Fuera de las grandes ciudades faltan costaleros

Ha sido en la entrevista concedida a Gente de Paz, donde el capataz cordobés, Rafa Giraldo, ha valorado el momento por el que atraviesa el mundo del costal, apuntando que “habría que segmentar situaciones geográficas”. 

A su juicio, “las grandes ciudades no tienen problema. Llegas a Sevilla, Córdoba, no conozco tanto Jaén pero seguro que también, Granada, no vas a tener problema, porque tenemos un flujo de aficionados al costal enorme”.
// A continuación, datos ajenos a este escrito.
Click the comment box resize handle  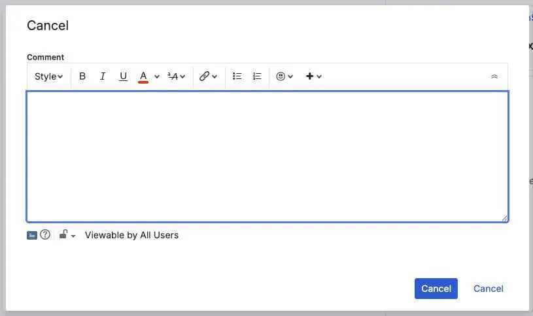pos(504,218)
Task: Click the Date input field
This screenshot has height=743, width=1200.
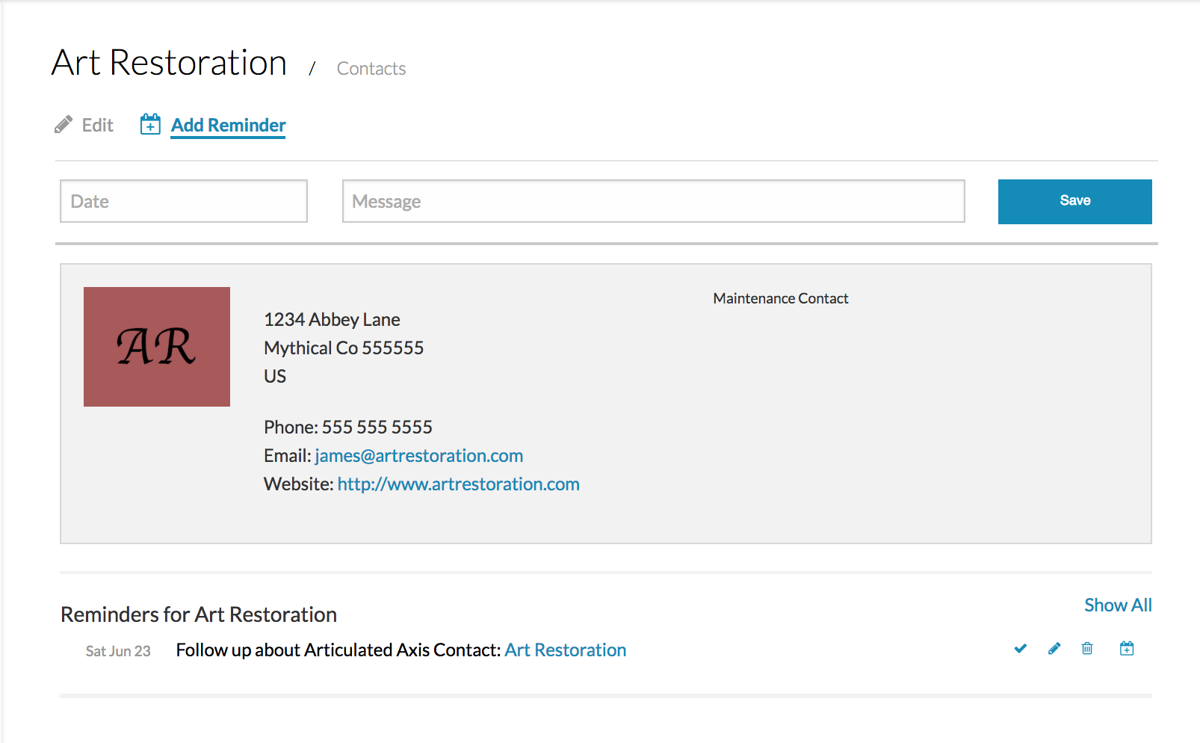Action: (183, 200)
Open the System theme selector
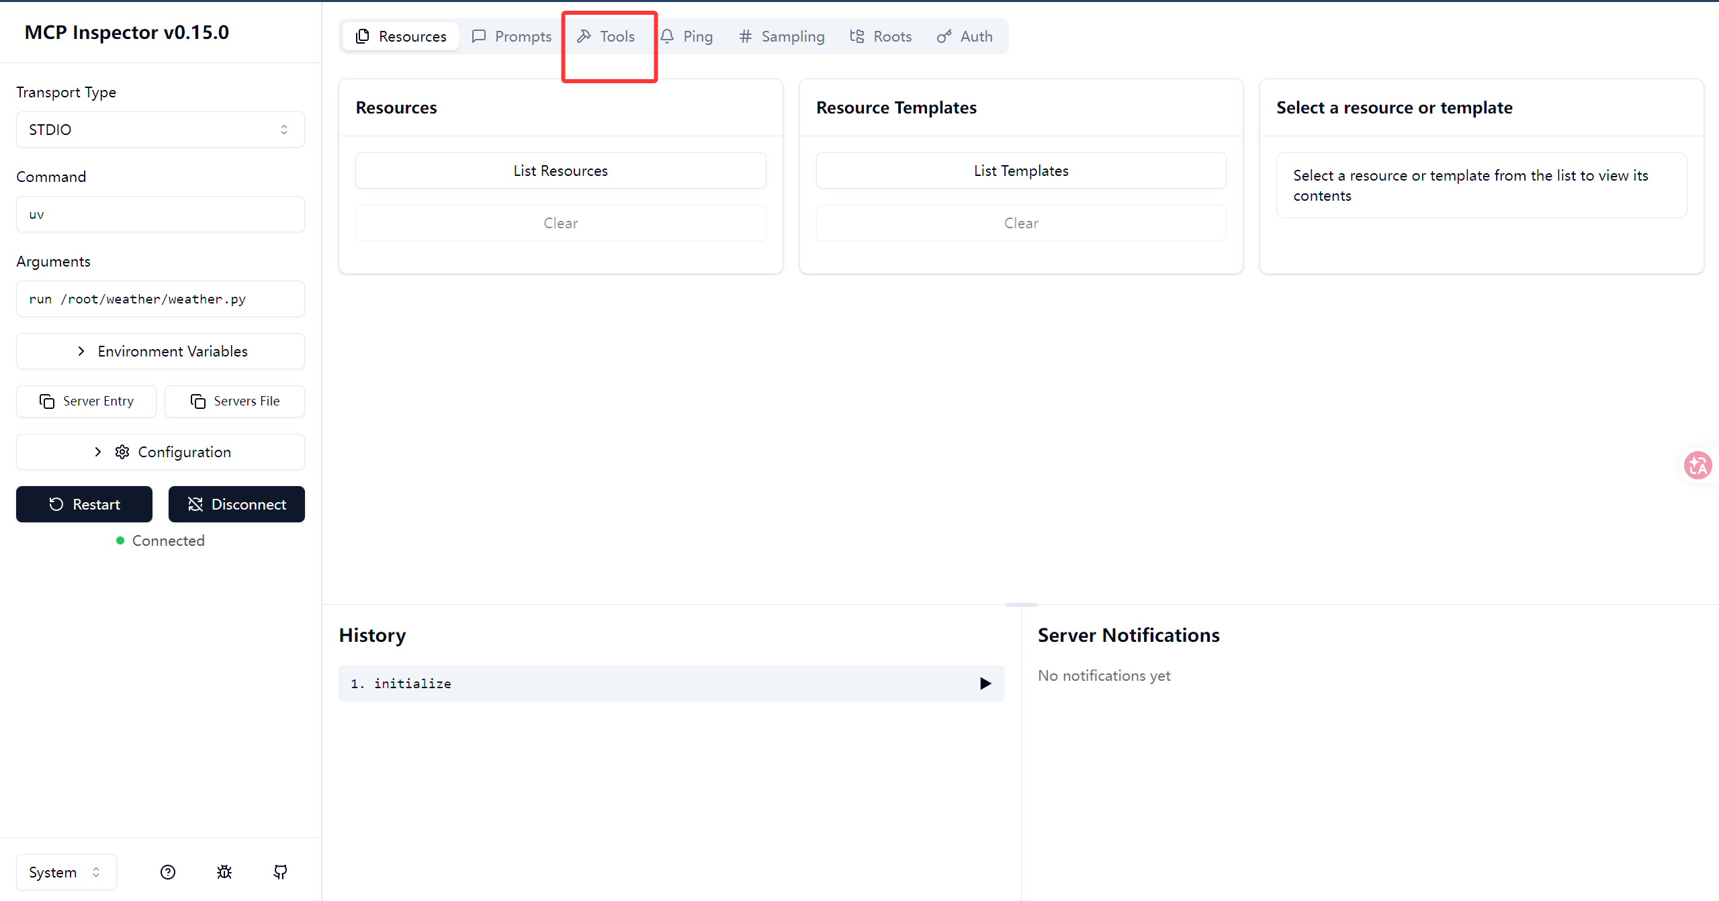The height and width of the screenshot is (901, 1719). (x=66, y=871)
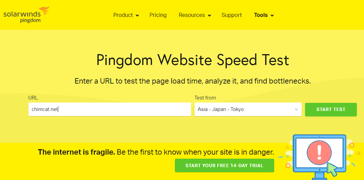Open the Test from location dropdown
The image size is (364, 180).
tap(248, 109)
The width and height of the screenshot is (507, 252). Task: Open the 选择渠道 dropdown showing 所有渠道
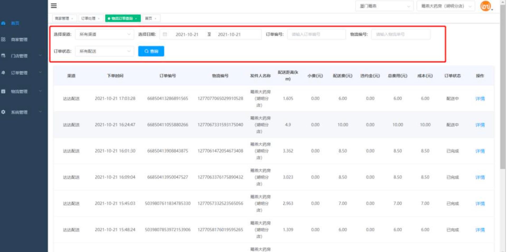click(105, 34)
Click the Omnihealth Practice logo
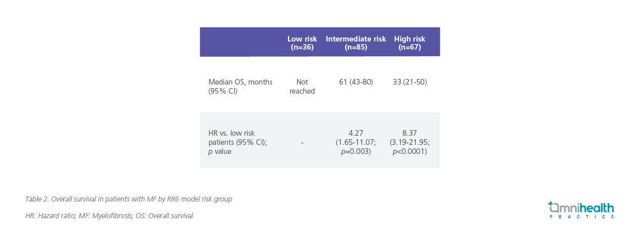Viewport: 640px width, 241px height. pyautogui.click(x=581, y=210)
Y agregaba que, “a nosotros nos vienen de muchos puntos geográficos, porque aquí vienen a igualar personas que viven actualmente en Málaga, Zaragoza, Salamanca, Ciudad Real, Burgos, Granada y no son solo personas que han nacido en Córdoba y por trabajo están fuera, no, sino que se mueven porque quieren salir en una cofradía porque les gusta (hoy todo es mucho más global) y vienen a pedir sitio”. 
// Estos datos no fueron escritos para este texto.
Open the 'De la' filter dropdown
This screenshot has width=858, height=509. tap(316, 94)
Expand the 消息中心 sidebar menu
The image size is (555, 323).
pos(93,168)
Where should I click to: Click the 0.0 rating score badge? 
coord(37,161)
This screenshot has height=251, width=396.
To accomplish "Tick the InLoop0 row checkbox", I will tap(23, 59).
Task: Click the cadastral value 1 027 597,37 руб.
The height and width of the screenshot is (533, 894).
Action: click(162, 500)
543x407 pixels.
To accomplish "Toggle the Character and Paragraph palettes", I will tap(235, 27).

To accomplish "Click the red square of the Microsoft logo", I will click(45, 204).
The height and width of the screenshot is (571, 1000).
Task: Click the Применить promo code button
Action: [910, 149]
En ese sentido, Giraldo aseveraba que “no vamos a tener problema, todo lo contrario, el problema va a ser por exceso de personas que quieren salir de costaleros. Bendito problema”.

Dónde faltan

“Pero si nos salimos un poco de las grandes ciudades, yo que por mi profesión soy comercial y me muevo por muchos sitios, a pocos kilómetros de las grandes ciudades -a 30, a 50- te encontrarás sitios donde ya no doblan cuadrillas, a es única o lleva cuadrilla y media, donde ya no son tan exigentes en esa homogeneidad de altura porque no tienen (costaleros) y te encuentras gente de 1,70 a cuello y a otro de 1,42 y tienen que meter todo ese Tetris en el mismo paso”, desvelaba Giraldo.

Cuestión de concepto

“La salud en las grandes ciudades es envidiable y es un momento adecuado para que guiemos correctamente a todo ese flujo de gente que viene con tanta ilusión, que los cuidemos a nivel físico y en un orden, porque nuestro criterio es el que es, protagonistas siempre los de arriba.y que esos puentes de unión nos lleven, si es una imagen de Virgen, a su rosario, a su fiesta principal… todo eso hay que saber transmitírselo a la gente que llega y no se queden con los tres o cuatro ensayos y sacar a su titular. Que haya más espiritualidad y no solo oficio”, apostillaba el capataz.